Un rasgo común en la mayoría de estos intercambios de pareceres es el apasionamiento con que los expresan sus autores y, por eso, no me ha extrañado en absoluto que a propósito de las declaraciones de un dirigente socialista andaluz en las que afea las acusaciones de Ana Mato sobre las malas condiciones de los centros educativos de esa comunidad, empleando un lenguaje más propio de los debates de vertedero social que inundan las televisiones, la parroquia se haya deshecho en vítores y alabanzas atestiguando con sus reacciones su deseo de que la pugna dialéctica entre los políticos adquiera un tono más popular, más cercano a los cánones de la calle y empleando expresiones quizás más humanas.

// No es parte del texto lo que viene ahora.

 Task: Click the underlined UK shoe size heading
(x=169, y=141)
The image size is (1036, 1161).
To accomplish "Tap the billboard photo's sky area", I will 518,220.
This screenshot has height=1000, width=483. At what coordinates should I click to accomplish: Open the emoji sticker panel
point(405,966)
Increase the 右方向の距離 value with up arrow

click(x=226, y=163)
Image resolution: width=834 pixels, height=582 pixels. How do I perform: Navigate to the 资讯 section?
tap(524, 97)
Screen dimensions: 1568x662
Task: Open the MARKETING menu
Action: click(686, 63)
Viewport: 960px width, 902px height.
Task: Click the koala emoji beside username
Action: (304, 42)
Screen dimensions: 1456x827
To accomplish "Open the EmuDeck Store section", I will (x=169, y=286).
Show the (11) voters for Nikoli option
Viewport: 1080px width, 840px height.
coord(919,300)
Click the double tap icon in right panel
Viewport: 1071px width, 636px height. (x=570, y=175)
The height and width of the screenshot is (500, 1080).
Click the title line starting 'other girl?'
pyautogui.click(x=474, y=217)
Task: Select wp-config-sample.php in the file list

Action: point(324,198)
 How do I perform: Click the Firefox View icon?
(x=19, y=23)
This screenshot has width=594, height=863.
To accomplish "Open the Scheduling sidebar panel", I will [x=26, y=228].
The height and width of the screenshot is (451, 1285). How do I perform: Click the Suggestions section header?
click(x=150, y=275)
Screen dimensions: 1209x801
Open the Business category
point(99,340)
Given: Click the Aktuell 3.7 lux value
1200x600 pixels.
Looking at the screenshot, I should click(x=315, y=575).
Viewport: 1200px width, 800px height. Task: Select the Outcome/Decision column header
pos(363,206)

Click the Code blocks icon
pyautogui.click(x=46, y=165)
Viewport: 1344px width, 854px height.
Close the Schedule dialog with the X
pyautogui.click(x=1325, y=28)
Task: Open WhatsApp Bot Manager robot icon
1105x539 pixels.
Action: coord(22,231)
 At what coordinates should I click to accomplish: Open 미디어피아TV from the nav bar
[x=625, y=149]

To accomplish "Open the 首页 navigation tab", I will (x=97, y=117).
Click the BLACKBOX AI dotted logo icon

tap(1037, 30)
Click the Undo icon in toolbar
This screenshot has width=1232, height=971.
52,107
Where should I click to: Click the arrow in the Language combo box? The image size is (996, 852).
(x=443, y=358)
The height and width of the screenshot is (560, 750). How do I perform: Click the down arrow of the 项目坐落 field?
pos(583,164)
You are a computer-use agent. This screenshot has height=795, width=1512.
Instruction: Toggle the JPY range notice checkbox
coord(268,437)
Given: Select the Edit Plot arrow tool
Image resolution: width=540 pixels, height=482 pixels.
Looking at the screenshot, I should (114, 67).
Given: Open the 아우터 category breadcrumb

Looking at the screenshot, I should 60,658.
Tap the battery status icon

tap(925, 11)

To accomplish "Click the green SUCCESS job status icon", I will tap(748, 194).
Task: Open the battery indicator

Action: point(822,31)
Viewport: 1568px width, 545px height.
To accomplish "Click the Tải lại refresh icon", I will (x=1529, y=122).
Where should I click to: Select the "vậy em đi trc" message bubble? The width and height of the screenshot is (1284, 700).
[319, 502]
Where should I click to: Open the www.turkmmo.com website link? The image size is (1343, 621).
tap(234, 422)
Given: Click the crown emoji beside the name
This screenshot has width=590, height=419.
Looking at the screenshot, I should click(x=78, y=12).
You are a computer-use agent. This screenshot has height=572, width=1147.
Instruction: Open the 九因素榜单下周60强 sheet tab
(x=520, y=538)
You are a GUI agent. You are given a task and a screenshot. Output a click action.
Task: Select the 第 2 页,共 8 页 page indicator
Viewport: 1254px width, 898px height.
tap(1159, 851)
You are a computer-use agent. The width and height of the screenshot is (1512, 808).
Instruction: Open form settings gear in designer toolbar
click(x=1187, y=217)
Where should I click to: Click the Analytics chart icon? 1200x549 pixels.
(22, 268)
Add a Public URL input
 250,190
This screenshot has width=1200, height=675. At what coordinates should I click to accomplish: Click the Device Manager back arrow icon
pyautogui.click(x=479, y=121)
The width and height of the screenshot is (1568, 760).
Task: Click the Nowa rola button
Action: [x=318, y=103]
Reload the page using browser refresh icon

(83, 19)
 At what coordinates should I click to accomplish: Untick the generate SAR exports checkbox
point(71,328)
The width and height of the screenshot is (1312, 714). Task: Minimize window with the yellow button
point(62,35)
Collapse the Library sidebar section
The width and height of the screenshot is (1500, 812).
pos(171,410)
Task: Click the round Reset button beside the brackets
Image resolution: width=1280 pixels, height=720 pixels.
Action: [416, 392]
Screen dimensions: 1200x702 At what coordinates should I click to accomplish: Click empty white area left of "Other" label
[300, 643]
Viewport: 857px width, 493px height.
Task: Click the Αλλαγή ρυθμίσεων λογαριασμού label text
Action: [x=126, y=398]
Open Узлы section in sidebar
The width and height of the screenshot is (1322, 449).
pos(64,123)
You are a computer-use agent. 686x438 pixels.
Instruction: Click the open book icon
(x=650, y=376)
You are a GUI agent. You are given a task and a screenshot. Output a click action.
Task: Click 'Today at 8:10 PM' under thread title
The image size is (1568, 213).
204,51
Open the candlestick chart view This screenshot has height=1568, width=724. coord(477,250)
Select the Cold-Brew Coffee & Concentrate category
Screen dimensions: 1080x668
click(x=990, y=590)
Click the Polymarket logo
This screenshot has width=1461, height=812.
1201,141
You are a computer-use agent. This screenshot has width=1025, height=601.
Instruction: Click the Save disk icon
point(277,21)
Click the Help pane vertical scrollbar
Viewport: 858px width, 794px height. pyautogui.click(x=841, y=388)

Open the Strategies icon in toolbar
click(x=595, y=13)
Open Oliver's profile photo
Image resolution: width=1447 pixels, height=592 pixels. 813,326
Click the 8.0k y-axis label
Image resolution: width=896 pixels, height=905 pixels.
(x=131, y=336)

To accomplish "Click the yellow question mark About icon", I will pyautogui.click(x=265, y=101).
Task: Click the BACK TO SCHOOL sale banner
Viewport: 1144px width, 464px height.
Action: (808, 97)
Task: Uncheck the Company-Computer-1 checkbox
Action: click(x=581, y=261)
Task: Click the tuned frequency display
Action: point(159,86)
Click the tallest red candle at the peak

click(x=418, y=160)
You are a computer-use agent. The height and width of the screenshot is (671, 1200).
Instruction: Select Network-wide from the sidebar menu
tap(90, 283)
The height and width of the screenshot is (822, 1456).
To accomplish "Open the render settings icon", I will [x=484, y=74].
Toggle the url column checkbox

El pueblo pide marcha. Y es cierto que en un momento de inquietud como el actual se valora mucho más la firmeza y la seguridad que la pedagogía y la serenidad. En ese sentido, cuando veo u oigo a los líderes políticos de los dos bandos hegemónicos me construyo una fantasía en la que mientras se avecina una enorme ola el líder socialista intenta explicar a la población presa del pánico las características del maremoto y cómo librarse de él, mientras que su rival conservador echa mano de una excavadora y rescata al pueblo a lo bestia sin reparar en lo que se lleva por delante. Al final, la ola gigante arrastra al confiado profesor mientras los que han sido rescatados agradecen con entusiasmo la determinación del aguerrido registrador, aunque en el camino hayan perdido sus posesiones y a muchos de sus congéneres.

Es algo parecido a aquella anécdota que narraba Óscar Wilde sobre el espectador con presencia de ánimo que en medio de un pavoroso incendio en un teatro abarrotado de público, sube al escenario para pedir calma y señalar las salidas de emergencia; el público, sin embargo, presa del pánico se abalanza hacia la primera salida que encuentra y, al final, el que no murió aplastado lo hizo abrasado por las llamas.

La derecha lo sabe bien y por eso su estrategia está basada en la demagogia, la banalización de la realidad, el reproche, la insidia, la mentira y el infundio. Esa actitud mantiene a su hinchada enardecida y desconcierta a unos socialistas que se antojan demasiado benevolentes cuando no apocados. Así lo han hecho durante ocho años y parece que ahora les va a dar resultado. Claro que crisis mediante, porque de no ser por eso mucho me temo que seguirían mordiendo el polvo. Por eso no sucede nada si un día algún individuo rijoso y melifluo llama idiotas a los votantes socialistas, al siguiente otro personaje con cara de no haber roto un plato mantiene que el fin del terrorismo no es nada comparado con las ansias de justicia de los bienpensantes, y al siguiente alguien asegura sin atisbo de duda que en Andalucía estudian los niños en las mismas condiciones que en Etiopía. Todo ello aderezado por el profuso vómito diario de los medios de comunicación de derechas –la mayoría por doquier– y las insistentes e inestimables codas al cambio pronunciadas por sus clientes más aventajados como la Iglesia católica, los empresarios, los banqueros y esa horda de asociaciones, colectivos, corporaciones o colegios profesionales constituidos a mayor gloria de los diferentes feudatarios autonómicos. Eso fortalece la ambigüedad del discurso de la derecha y permitirá a su líder llegar al poder a través de la nada.

El pueblo quiere marcha, mucha marcha. Quiere a un redentor que les salve de la aniquilación, y para ello perdonan mentiras y sandeces. Y quiere a un rival que reaccione con seguridad y contundencia a las arremetidas dialécticas del contrario. Así, en medio de la decepción, por lo menos se divertirá.